Book Review-Part Four

This is the fourth and final in a series of four posts about my recent book adventure. This month I read a wonderful book by Randi Stone called Best Practices for Elementary What Award-Winning Teachers Do which I intend to review over the coming days. Check out Post One, Post Two, or Post Three if you missed them. So for my fourth post, I am going to tell you my favorite highlights:

 

  1. Using sign language is an excellent tool to use in a classroom that allows you to silently manage students in order to provide feedback and not disrupt instruction time (Kruse, 2015).
  2. I love the idea of creating Personal Education Plan (PEP)! Besides that, I am a huge group of students making their own schedule to complete the independent tasks during work period blocks (Steever, 2015). I agree introducing major concepts to the whole class is a great start but, like this teacher, I like the flexibility that teaching small ability level groups. I pretty much love everything she brings up in this entire chapter, hands down my favorite chapter of the book!
  3. I feel that I am pretty confident when it comes to using technology and I believe that will transfer over into incorporating technology into my classroom. However, I have never written a grant before and this guide to getting technology grants is really helpful as a place to start. Her tips about involving your administration to help you discover grants and other classrooms to get larger grants may seem simple but when faced with the overwhelming task of finding and writing an application for a grant for the first time, these are really practical (Melvin, 2015).
  4. Debbie Easley’s 2015 contribution has two amazing tips that really apply to any subject. The first is on journals or notebooks, students need direct feedback in these books to feel that the creation of them is important. She suggested color coding them on the outside and then set “color deadlines” where you pull six or seven at a time to read and write feedback into. The second tip is the clipboard observer. If students are unable to stay on task with their group as a hands-on participant they will be given a clipboard, they will lose the right to hands-on activity and instead will complete the task as a silent observer to a different group. She said after introducing this method, behavior problems practically vanished and I can see why observing silently is nowhere near as interesting as diving into an activity.
  5. I love creating choice boards or menus for my students to pick how they will complete an assignment. I know that they take a bit more work on the development side but once created they are such stronger lessons for students. Students who have a choice, take greater ownership of their assignments and can select tasks that play to their personal learning style which will, in turn, result in a stronger product (Nunn, 2015).

References

Easley, D. (2015). Scientific Investigations Driven by “Inquiry. In Best Practices for Elementary What Award-Winning Teachers Do (2015 ed.). New York, NY: First Skyhourse Publishing.

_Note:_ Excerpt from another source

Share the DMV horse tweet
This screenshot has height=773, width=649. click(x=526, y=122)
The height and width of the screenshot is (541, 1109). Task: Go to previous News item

Kruse, E. G. (2015). Building the Atmosphere. In Best Practices for Elementary What Award-Winning Teachers Do (2015 ed.). New York, NY: First Skyhourse Publishing.

Melvin, H. (2015). Technology for a Varied and More Interesting Classroom. In Best Practices for Elementary What Award-Winning Teachers Do (2015 ed.). New York, NY: First Skyhourse Publishing.

Nunn, R. (2015). Reading Assessment Menu. In Best Practices for Elementary What Award-Winning Teachers Do (2015 ed.). New York, NY: First Skyhourse Publishing.

Steever, S. (2015). Personal Education Plan (PEP) Books. In Best Practices for Elementary What Award-Winning Teachers Do (2015 ed.). New York, NY: First Skyhourse Publishing.